Belge alıntısı —
....

Kamera; Güven Modern Sanat (Arşiv)
TEKİRDAĞLI DANTE
İtalya’da doğmuş,
İtalyalı ozan olarak dünya tarihine geçmiş, başyapıtı kabul edilen İlahi
Komedya eserini yazmış olan Dante Tekirdağ’a ne güzel yakışıyor.
Sadece Tekirdağ’da
doğmakla Namık Kemal sevgimiz, okul isimlerine, heykellere Namık Kemal Evine
kadar yansımıştır. Doğrudur da… Ünlü olanı kim istemez ki?
Tekirdağ Tarihinin
bir bölümünü edebi ve sosyolojik bir üslupla anlatan Mike Klemens’in Ertuğrul
Mahallesinde yaşamış olması, çok değerli bir eser bırakmış olması hiç kimseyi ilgilendirmiyor.

....

Verilen malzeme —

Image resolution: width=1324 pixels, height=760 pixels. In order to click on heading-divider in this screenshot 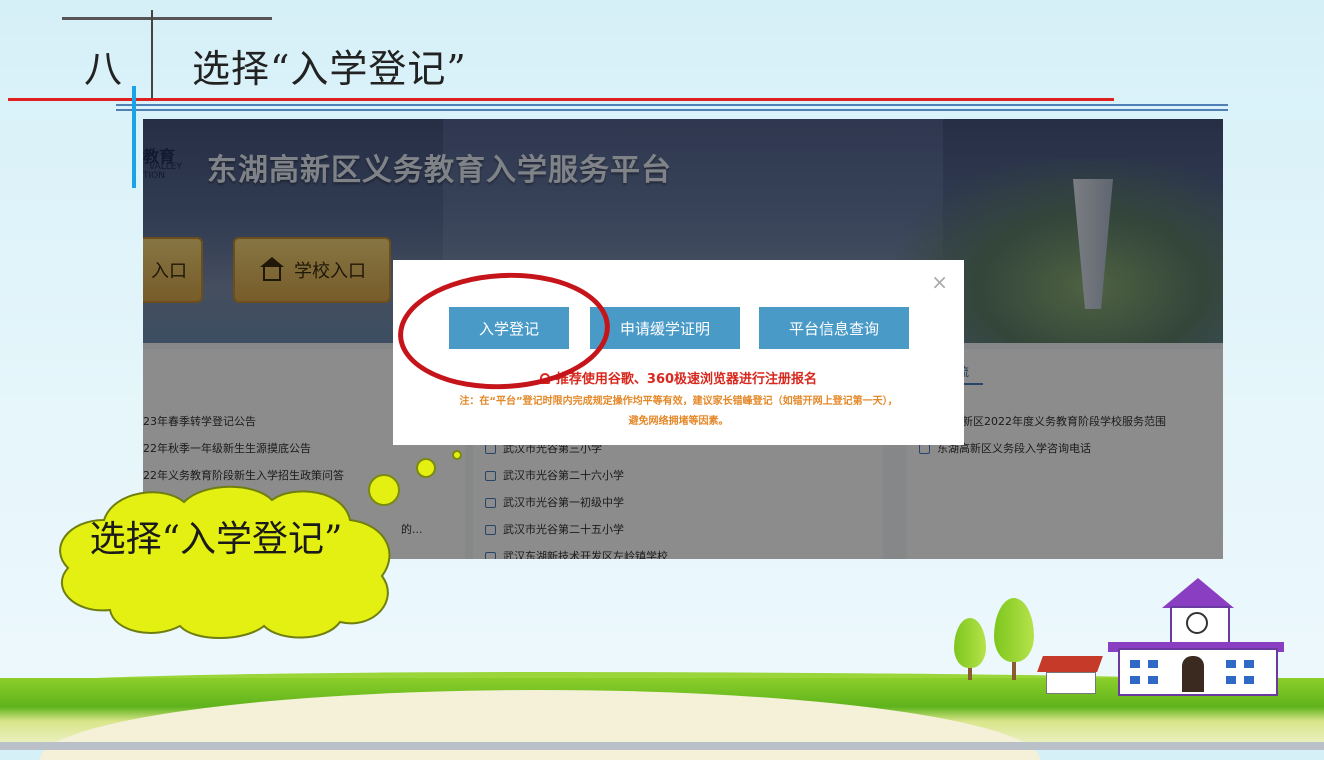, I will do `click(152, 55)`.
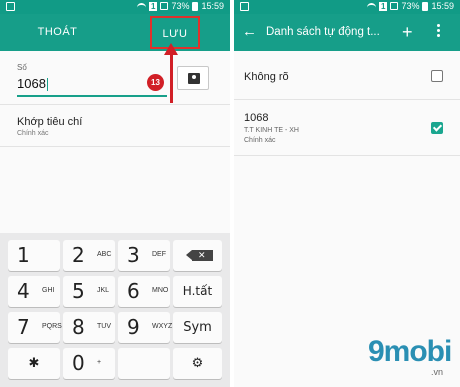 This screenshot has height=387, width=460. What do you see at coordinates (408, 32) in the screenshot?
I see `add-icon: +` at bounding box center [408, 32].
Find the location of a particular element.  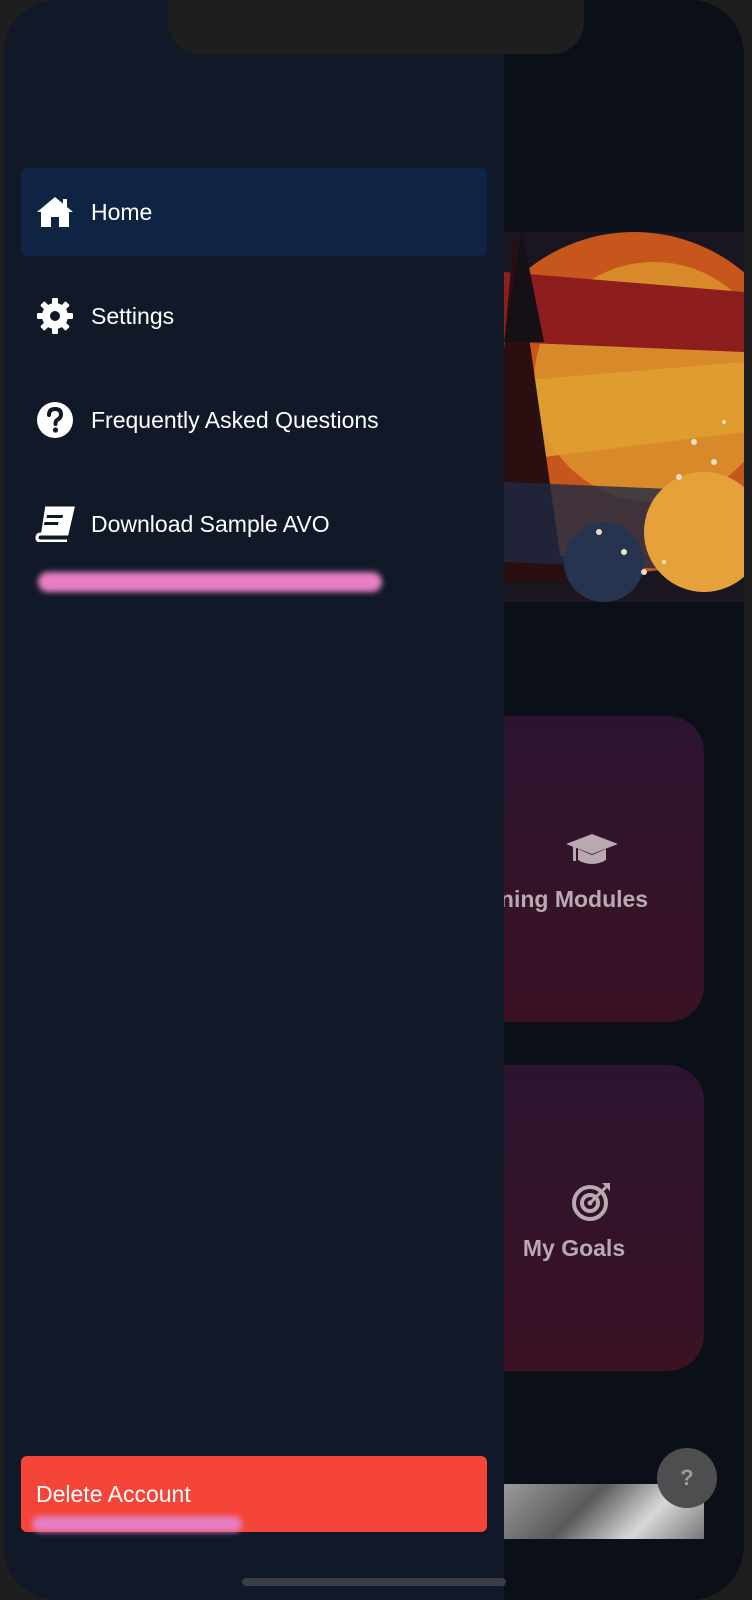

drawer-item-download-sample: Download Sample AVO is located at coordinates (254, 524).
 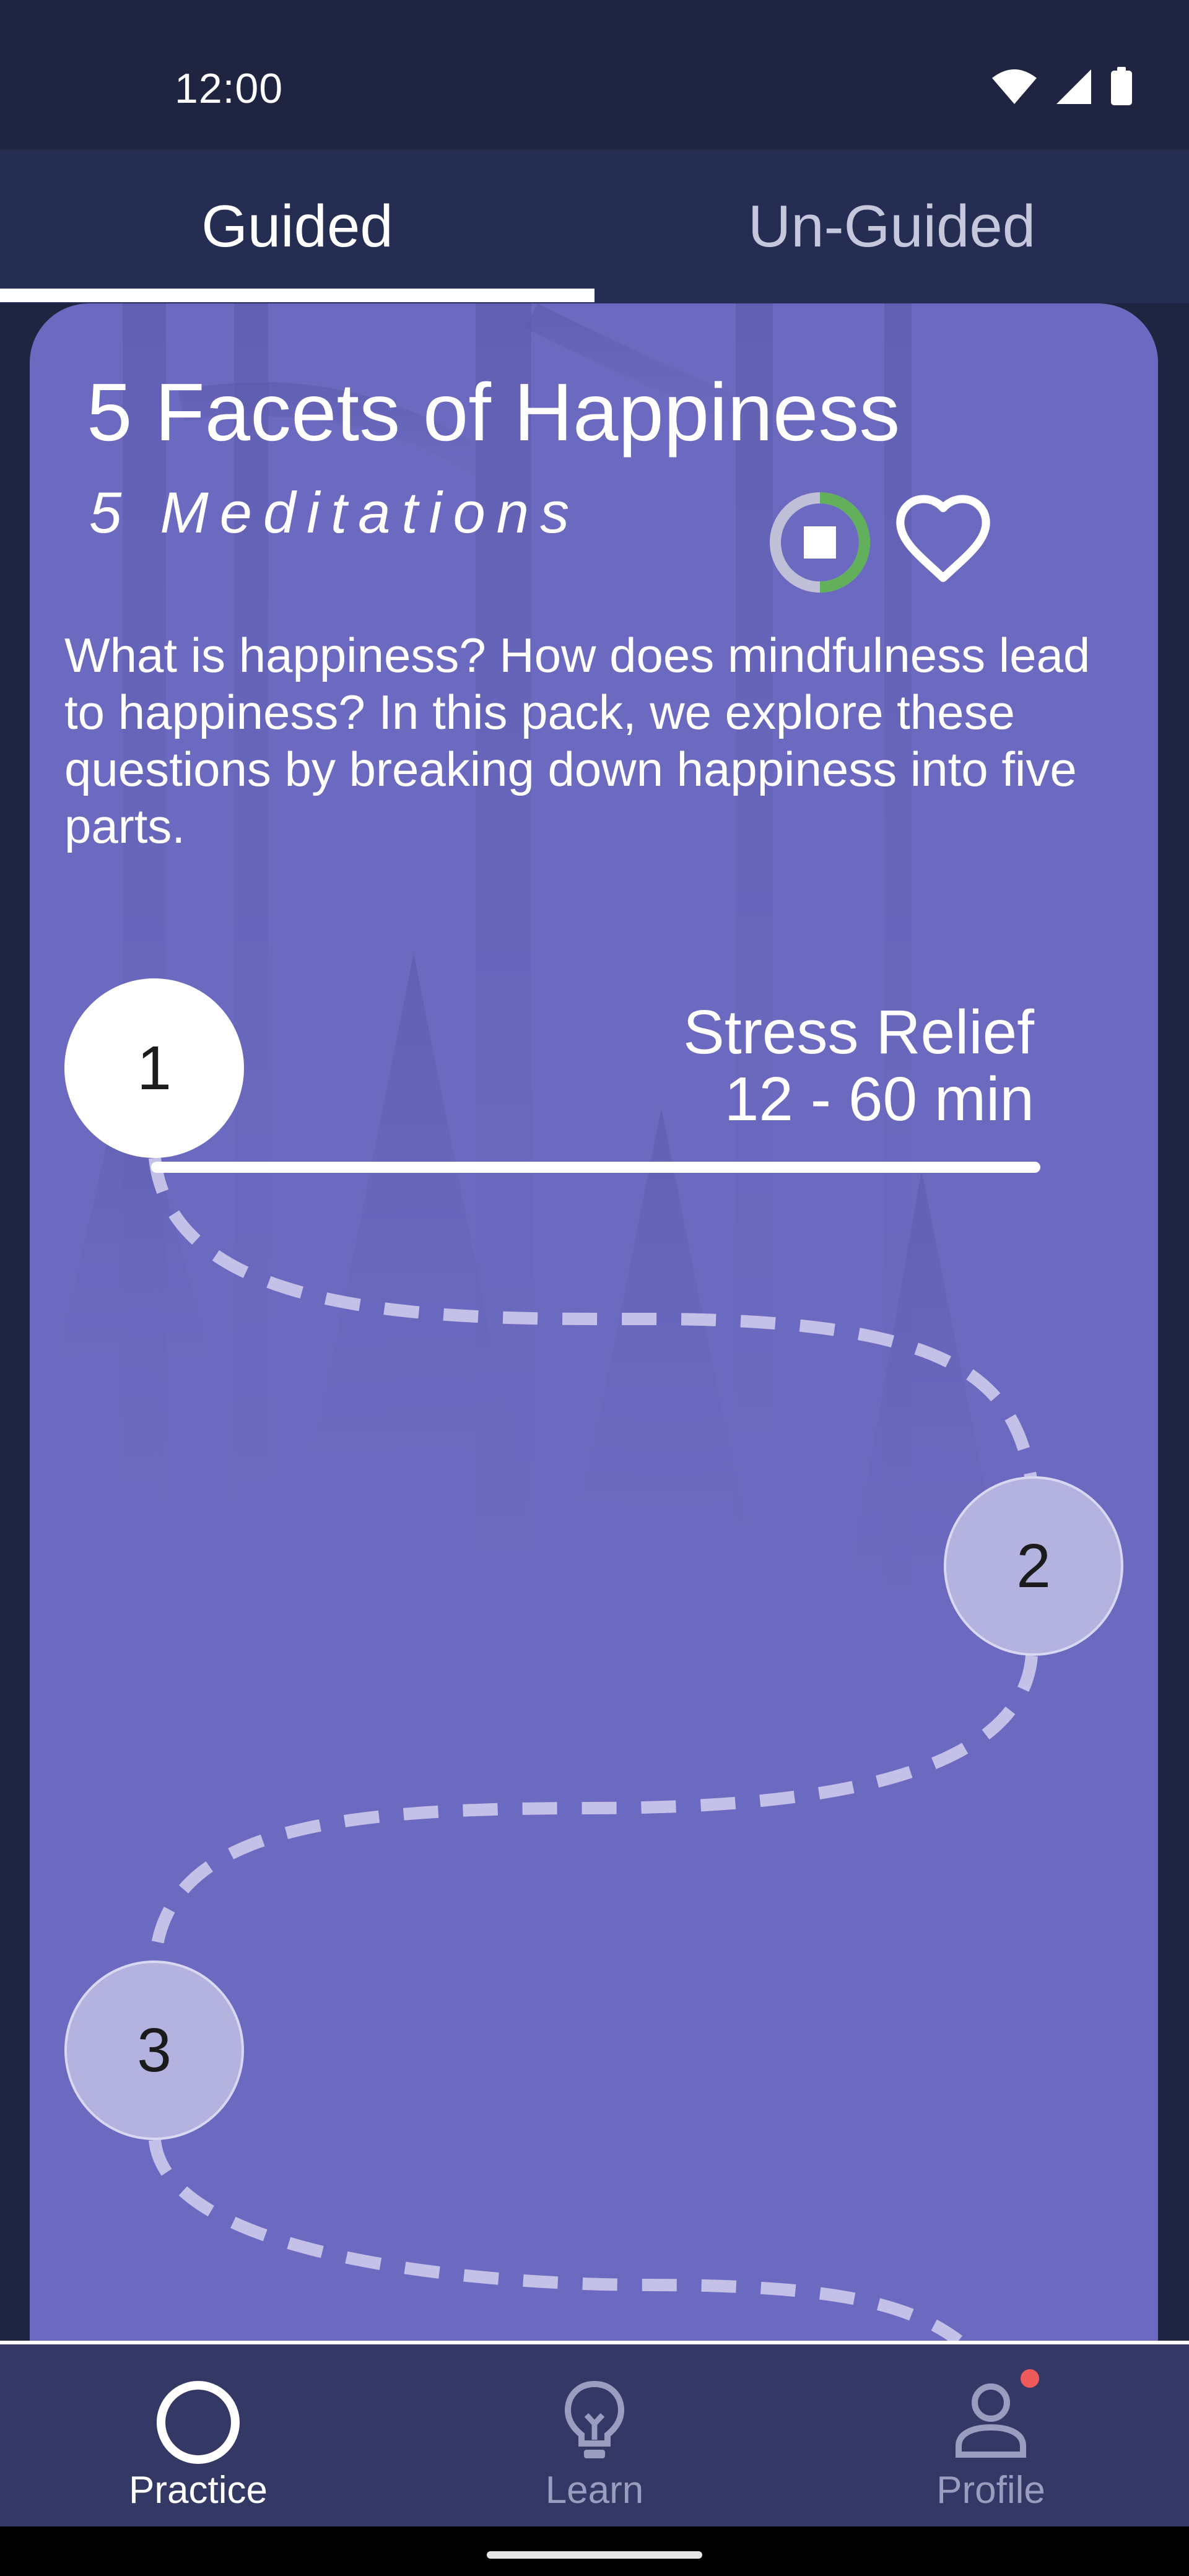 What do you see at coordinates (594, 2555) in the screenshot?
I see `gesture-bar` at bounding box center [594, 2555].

....

Yapılacaklar —
1. Belge alıntısına göre Mike Klemens Tekirdağ'ın hangi mahallesinde yaşamıştır?
2. Belge alıntısını iki cümleyle özetleyin.

Sıralı sonuçlar —
1. Ertuğrul Mahallesi'nde.

2. Belge alıntısı, İtalya'da doğup İlahi Komedya'yı yazan Dante'nin Tekirdağ'a ne güzel yakıştığını söyler ve sadece Tekirdağ'da doğduğu için Namık Kemal'e duyulan sevginin okul isimlerine, heykellere ve Namık Kemal Evi'ne yansıdığını belirtir. Buna karşılık Tekirdağ tarihinin bir bölümünü edebi ve sosyolojik bir üslupla anlatan Mike Klemens'in Ertuğrul Mahallesi'nde yaşamış olmasının ve çok değerli bir eser bırakmış olmasının hiç kimseyi ilgilendirmediğini vurgular.